🚀 快速安装
复制以下命令并运行,立即安装此 Skill:
npx skills add https://skills.sh/aradotso/trending-skills/agent-browser-automation
💡 提示:需要 Node.js 和 NPM
agent-browser
技能来自 ara.so — Daily 2026 Skills 合集
agent-browser 是一个用 Rust 构建的无头浏览器自动化 CLI,专为 AI 智能体设计。它通过 Chrome DevTools 协议(CDP)包装 Chrome,并提供了一个快速、符合人体工程学的命令行界面,用于导航、交互、无障碍快照、截图、网络拦截等操作——无需 Node.js 或 Playwright 运行时。
安装 (Installation)
推荐(npm 全局安装)(Recommended – npm global)
npm install -g agent-browser
agent-browser install # 首次下载测试用 Chrome (Download Chrome for Testing - first time only)
macOS(Homebrew)(macOS – Homebrew)
brew install agent-browser
agent-browser install
Rust / Cargo
cargo install agent-browser
agent-browser install
本地项目依赖 (Local project dependency)
npm install agent-browser
# 添加到 package.json 脚本或通过 npx 调用 (Add to package.json scripts or invoke via npx)
Linux(带系统依赖)(Linux – with system dependencies)
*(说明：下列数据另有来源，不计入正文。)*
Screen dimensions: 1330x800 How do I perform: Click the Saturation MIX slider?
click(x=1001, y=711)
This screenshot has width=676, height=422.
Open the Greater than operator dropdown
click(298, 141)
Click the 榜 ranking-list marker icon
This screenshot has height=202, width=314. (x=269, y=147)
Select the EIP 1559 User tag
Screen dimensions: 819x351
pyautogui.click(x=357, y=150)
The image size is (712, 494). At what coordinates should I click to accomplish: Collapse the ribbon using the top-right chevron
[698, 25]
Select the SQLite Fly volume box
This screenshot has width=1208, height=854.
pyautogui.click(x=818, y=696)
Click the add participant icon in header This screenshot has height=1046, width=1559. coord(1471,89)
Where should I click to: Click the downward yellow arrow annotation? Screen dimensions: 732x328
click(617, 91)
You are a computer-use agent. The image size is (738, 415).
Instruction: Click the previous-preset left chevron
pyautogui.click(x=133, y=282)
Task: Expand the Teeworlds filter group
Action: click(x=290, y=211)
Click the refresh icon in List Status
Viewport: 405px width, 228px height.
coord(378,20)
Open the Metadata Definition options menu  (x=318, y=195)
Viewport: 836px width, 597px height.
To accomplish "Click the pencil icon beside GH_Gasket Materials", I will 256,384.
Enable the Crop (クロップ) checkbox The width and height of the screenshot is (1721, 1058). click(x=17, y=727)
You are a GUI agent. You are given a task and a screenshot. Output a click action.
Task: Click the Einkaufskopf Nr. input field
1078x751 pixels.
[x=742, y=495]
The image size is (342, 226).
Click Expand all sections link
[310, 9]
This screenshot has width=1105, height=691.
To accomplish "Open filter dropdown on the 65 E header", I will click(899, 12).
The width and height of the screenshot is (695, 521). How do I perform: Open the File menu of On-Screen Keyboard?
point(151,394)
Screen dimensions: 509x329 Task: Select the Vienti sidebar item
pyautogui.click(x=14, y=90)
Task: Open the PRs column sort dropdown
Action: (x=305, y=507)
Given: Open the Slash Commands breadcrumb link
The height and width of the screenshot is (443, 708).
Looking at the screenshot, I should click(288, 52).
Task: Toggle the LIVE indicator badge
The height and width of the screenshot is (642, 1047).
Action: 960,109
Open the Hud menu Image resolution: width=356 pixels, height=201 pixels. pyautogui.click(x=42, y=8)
agent-browser install --with-deps
快速开始 (Quick Start)
agent-browser open https://example.com
agent-browser snapshot # 带 @ref 引用的无障碍树(最适合 AI)(Accessibility tree with @refs - best for AI)
agent-browser click @e2 # 通过快照中的引用点击 (Click by ref from snapshot)
agent-browser fill @e3 "hello@example.com" # 通过引用填充 (Fill by ref)
agent-browser get text @e1 # 获取文本内容 (Get text content)
agent-browser screenshot page.png
agent-browser close
核心命令 (Core Commands)
导航 (Navigation)
agent-browser open <url> # 导航(别名:goto, navigate)(Navigate - aliases: goto, navigate)
agent-browser get url # 获取当前 URL (Get current URL)
agent-browser get title # 获取页面标题 (Get page title)
agent-browser close # 关闭浏览器(别名:quit, exit)(Close browser - aliases: quit, exit)
无障碍快照(推荐用于 AI 智能体)(Accessibility Snapshot – recommended for AI agents)
agent-browser snapshot # 返回带 @ref ID 的无障碍树 (Returns accessibility tree with @ref IDs)
agent-browser snapshot -i # 交互式 / 紧凑模式 (Interactive / compact mode)
快照输出包含可直接使用的 @eN 引用:
@e1 [button] "提交 (Submit)"
@e2 [textbox] "邮箱 (Email)" value=""
@e3 [link] "登录 (Sign in)"
然后对它们进行操作:
agent-browser fill @e2 "user@example.com"
agent-browser click @e1
交互 (Interaction)
agent-browser click <sel> # 点击元素 (Click element)
agent-browser dblclick <sel> # 双击 (Double-click)
agent-browser fill <sel> <text> # 清空并填充输入框 (Clear and fill input)
agent-browser type <sel> <text> # 向元素输入 (Type into element)
agent-browser press <key> # 按键(Enter, Tab, Control+a)(Press key - Enter, Tab, Control+a)
agent-browser keyboard type <text> # 在当前焦点处输入(真实按键)(Type at current focus - real keystrokes)
agent-browser keyboard inserttext <text> # 插入文本而不触发按键事件 (Insert text without key events)
agent-browser hover <sel> # 悬停元素 (Hover element)
agent-browser select <sel> <value> # 选择下拉选项 (Select dropdown option)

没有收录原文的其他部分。